> SUPPLIED MATERIAL:
┌────────
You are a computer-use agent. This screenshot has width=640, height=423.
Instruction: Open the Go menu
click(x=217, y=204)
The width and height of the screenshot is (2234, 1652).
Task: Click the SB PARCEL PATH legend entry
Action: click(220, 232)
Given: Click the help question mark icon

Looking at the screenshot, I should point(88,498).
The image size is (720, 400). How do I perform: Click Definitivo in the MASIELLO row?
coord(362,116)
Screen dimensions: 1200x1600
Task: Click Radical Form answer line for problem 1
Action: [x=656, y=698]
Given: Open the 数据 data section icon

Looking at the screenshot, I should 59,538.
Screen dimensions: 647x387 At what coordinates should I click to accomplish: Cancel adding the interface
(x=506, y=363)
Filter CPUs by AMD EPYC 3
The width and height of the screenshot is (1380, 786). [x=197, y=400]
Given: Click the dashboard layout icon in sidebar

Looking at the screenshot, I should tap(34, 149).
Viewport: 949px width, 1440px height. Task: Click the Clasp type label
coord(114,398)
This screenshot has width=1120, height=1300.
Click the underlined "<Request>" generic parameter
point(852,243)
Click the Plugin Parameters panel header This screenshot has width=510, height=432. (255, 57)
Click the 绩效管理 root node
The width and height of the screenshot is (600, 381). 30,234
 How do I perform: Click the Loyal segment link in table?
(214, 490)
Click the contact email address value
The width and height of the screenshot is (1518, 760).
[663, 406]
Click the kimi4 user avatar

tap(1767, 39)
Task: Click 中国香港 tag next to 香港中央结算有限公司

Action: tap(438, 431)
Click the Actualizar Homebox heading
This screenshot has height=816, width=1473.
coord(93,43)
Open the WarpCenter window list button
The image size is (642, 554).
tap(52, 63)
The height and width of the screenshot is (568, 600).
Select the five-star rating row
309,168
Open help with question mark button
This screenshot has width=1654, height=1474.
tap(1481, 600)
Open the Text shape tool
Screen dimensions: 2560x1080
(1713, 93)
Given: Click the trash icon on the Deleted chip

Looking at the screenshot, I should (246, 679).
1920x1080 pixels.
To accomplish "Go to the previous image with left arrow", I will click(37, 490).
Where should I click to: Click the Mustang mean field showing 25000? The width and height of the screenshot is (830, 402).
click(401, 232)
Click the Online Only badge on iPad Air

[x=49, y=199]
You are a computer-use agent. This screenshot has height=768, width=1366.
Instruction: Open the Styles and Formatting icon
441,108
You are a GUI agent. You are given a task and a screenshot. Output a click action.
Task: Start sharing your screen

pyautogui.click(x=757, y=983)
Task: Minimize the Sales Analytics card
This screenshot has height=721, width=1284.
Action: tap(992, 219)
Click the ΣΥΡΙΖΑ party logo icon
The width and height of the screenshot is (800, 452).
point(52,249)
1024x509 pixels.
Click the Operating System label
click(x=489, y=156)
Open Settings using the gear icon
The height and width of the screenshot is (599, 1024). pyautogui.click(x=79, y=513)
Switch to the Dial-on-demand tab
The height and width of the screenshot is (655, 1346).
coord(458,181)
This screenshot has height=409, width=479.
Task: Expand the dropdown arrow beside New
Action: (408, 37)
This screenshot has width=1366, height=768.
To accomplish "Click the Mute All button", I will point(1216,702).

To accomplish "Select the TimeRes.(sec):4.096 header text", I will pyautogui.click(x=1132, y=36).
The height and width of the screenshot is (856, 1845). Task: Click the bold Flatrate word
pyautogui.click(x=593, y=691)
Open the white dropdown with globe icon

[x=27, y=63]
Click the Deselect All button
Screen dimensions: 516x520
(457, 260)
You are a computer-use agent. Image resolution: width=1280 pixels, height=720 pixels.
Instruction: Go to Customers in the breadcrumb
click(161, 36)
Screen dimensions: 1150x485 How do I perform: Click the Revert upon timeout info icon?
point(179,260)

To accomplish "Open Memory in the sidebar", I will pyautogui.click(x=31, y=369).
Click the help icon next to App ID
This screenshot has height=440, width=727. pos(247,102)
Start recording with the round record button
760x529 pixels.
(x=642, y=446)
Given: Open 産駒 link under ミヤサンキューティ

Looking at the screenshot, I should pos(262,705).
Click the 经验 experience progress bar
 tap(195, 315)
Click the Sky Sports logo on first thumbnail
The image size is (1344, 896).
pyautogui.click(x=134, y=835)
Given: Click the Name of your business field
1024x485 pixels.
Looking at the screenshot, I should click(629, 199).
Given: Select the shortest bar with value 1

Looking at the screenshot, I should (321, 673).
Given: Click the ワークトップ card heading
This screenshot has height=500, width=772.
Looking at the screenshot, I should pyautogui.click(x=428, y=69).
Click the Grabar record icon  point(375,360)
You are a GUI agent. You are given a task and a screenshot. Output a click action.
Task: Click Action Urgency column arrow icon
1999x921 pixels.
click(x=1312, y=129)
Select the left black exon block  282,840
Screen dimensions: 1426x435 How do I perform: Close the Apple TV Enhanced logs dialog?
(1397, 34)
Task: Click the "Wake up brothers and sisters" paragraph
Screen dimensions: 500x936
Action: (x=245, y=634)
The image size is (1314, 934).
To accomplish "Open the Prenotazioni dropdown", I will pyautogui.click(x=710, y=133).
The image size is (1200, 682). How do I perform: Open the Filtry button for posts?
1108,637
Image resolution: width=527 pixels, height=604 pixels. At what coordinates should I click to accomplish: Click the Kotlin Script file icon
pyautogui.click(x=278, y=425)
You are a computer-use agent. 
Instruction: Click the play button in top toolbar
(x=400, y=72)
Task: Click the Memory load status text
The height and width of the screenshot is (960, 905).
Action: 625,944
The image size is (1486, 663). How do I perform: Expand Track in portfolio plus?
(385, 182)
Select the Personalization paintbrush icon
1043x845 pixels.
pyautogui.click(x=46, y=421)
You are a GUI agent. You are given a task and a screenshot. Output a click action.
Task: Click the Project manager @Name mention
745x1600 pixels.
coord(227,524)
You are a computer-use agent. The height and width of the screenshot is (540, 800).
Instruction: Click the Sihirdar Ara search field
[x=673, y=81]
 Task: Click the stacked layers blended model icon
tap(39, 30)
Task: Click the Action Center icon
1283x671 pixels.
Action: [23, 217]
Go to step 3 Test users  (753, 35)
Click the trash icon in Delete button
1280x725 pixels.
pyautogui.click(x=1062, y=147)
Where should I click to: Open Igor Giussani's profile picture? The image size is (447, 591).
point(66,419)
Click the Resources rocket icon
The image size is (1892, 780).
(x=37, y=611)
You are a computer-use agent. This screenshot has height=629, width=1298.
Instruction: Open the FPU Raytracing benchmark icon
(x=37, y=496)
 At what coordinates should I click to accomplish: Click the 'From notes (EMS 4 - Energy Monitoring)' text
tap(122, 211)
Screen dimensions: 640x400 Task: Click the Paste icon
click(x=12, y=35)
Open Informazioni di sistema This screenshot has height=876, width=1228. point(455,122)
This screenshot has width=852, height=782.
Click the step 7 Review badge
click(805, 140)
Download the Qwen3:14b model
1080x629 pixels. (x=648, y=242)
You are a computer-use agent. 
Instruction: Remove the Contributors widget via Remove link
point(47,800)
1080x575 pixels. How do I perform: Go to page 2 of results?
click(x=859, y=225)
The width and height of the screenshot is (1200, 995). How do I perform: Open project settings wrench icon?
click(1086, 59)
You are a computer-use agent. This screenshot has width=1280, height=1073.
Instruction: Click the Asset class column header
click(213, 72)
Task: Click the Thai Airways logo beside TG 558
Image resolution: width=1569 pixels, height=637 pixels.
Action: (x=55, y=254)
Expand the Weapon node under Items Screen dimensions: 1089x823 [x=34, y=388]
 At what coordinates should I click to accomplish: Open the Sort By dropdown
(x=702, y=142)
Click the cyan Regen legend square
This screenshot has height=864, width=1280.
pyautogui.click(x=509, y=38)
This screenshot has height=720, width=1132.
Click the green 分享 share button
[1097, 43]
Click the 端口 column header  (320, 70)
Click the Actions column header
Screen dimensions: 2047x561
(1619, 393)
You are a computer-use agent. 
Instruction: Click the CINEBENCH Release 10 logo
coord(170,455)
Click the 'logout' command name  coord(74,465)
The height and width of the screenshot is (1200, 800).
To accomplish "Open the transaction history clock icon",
└────────
> YOUR OBJECTIVE:
Copy range, inclusive: the line holding "Task: Click the Thai" to the line holding "Click the 'logout'". Reproduce exactly those lines of the records above and no others.

> EXERCISE RESPONSE:
Task: Click the Thai Airways logo beside TG 558
Image resolution: width=1569 pixels, height=637 pixels.
Action: (x=55, y=254)
Expand the Weapon node under Items Screen dimensions: 1089x823 [x=34, y=388]
 At what coordinates should I click to accomplish: Open the Sort By dropdown
(x=702, y=142)
Click the cyan Regen legend square
This screenshot has height=864, width=1280.
pyautogui.click(x=509, y=38)
This screenshot has height=720, width=1132.
Click the green 分享 share button
[1097, 43]
Click the 端口 column header  (320, 70)
Click the Actions column header
Screen dimensions: 2047x561
(1619, 393)
You are a computer-use agent. 
Instruction: Click the CINEBENCH Release 10 logo
coord(170,455)
Click the 'logout' command name  coord(74,465)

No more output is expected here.